What the exercise asks:
Return each record word for word, keeping none of its pictures.

Dataset extract:
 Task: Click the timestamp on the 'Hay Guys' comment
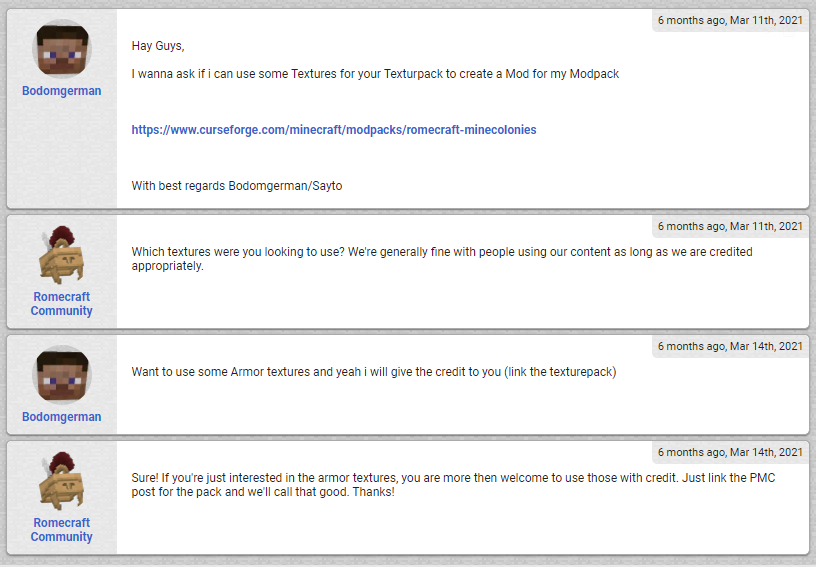[x=730, y=20]
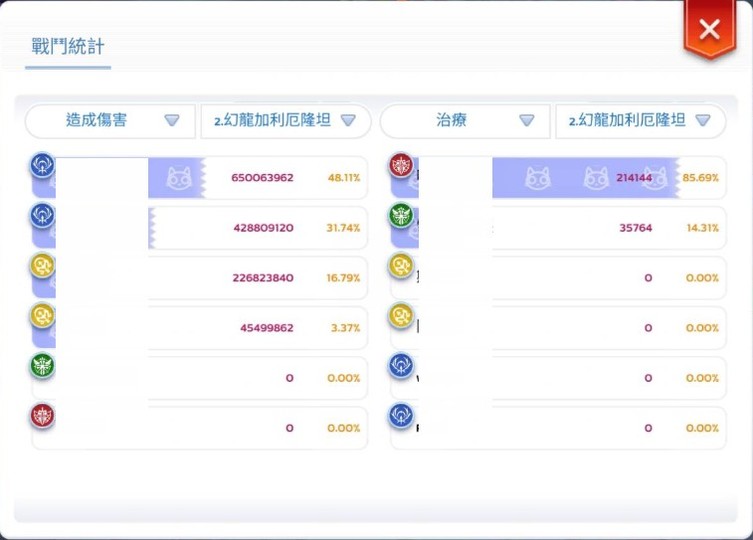Image resolution: width=753 pixels, height=540 pixels.
Task: Open the 造成傷害 stat type dropdown
Action: [x=110, y=120]
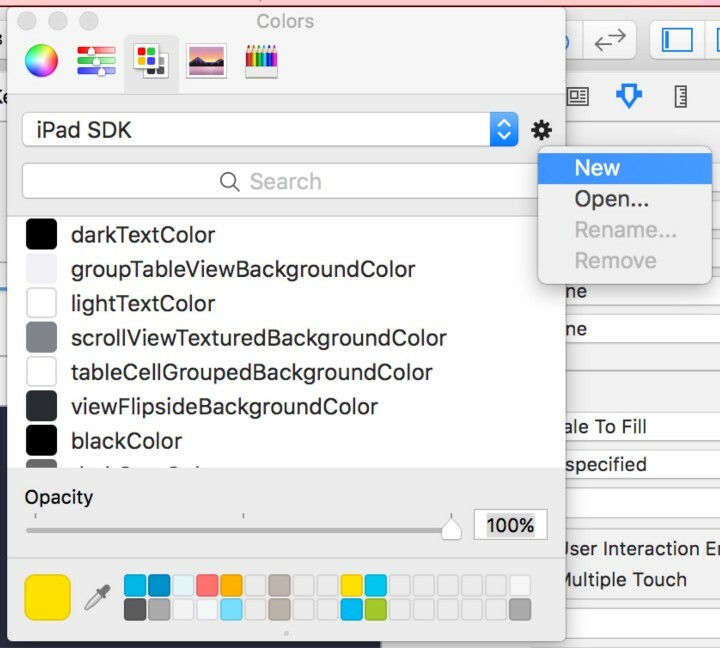The image size is (720, 648).
Task: Select darkTextColor from the color list
Action: pos(142,235)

Result of the task:
 Task: Click the timestamp on the 'Hay Guys' comment
[x=730, y=20]
Image resolution: width=753 pixels, height=540 pixels.
Task: Open the 造成傷害 stat type dropdown
Action: [x=110, y=120]
The image size is (720, 648).
Task: Select darkTextColor from the color list
Action: pos(142,235)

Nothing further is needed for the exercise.